[Items listed in a dataset]
◇ ◇ ◇ ◇

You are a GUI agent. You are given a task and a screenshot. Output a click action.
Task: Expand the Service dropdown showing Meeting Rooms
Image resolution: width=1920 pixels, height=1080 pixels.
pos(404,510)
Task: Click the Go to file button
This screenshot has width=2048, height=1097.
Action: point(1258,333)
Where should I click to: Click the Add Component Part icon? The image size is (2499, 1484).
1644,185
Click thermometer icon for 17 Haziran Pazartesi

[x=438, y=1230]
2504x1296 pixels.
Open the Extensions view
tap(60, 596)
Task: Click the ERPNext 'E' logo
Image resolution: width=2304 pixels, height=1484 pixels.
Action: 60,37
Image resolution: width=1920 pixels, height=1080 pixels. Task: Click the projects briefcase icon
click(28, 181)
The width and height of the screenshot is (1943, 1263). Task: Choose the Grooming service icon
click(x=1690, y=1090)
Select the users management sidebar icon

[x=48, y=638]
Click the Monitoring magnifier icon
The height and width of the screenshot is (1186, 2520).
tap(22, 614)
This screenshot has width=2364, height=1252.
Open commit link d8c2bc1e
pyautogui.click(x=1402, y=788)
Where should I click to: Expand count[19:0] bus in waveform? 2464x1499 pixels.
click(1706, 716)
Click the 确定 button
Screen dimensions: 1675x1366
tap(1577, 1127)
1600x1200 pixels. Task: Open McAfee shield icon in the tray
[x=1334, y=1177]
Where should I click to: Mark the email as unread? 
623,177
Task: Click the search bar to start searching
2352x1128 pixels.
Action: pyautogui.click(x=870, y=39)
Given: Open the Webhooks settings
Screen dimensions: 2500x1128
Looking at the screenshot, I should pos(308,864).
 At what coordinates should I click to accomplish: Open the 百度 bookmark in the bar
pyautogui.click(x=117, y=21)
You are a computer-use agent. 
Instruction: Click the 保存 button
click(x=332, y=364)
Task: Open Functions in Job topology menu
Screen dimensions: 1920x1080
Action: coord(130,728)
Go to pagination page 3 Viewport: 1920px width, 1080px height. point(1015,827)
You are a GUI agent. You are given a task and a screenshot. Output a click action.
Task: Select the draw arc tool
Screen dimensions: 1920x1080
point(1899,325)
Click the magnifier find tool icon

◇ ◇ ◇ ◇

- **Assignment**
Copy out all of the records above with nothing altered.

- **Answer to this exercise**
You are a GUI agent. You are given a task and a screenshot. Output a click action.
Task: Expand the Service dropdown showing Meeting Rooms
Image resolution: width=1920 pixels, height=1080 pixels.
pos(404,510)
Task: Click the Go to file button
This screenshot has width=2048, height=1097.
Action: point(1258,333)
Where should I click to: Click the Add Component Part icon? The image size is (2499, 1484).
1644,185
Click thermometer icon for 17 Haziran Pazartesi

[x=438, y=1230]
2504x1296 pixels.
Open the Extensions view
tap(60, 596)
Task: Click the ERPNext 'E' logo
Image resolution: width=2304 pixels, height=1484 pixels.
Action: 60,37
Image resolution: width=1920 pixels, height=1080 pixels. Task: Click the projects briefcase icon
click(28, 181)
The width and height of the screenshot is (1943, 1263). Task: Choose the Grooming service icon
click(x=1690, y=1090)
Select the users management sidebar icon

[x=48, y=638]
Click the Monitoring magnifier icon
The height and width of the screenshot is (1186, 2520).
tap(22, 614)
This screenshot has width=2364, height=1252.
Open commit link d8c2bc1e
pyautogui.click(x=1402, y=788)
Where should I click to: Expand count[19:0] bus in waveform? 2464x1499 pixels.
click(1706, 716)
Click the 确定 button
Screen dimensions: 1675x1366
tap(1577, 1127)
1600x1200 pixels. Task: Open McAfee shield icon in the tray
[x=1334, y=1177]
Where should I click to: Mark the email as unread? 
623,177
Task: Click the search bar to start searching
2352x1128 pixels.
Action: pyautogui.click(x=870, y=39)
Given: Open the Webhooks settings
Screen dimensions: 2500x1128
Looking at the screenshot, I should pos(308,864).
 At what coordinates should I click to accomplish: Open the 百度 bookmark in the bar
pyautogui.click(x=117, y=21)
You are a computer-use agent. 
Instruction: Click the 保存 button
click(x=332, y=364)
Task: Open Functions in Job topology menu
Screen dimensions: 1920x1080
Action: coord(130,728)
Go to pagination page 3 Viewport: 1920px width, 1080px height. point(1015,827)
You are a GUI agent. You are given a task and a screenshot. Output a click action.
Task: Select the draw arc tool
Screen dimensions: 1920x1080
point(1899,325)
Click the magnifier find tool icon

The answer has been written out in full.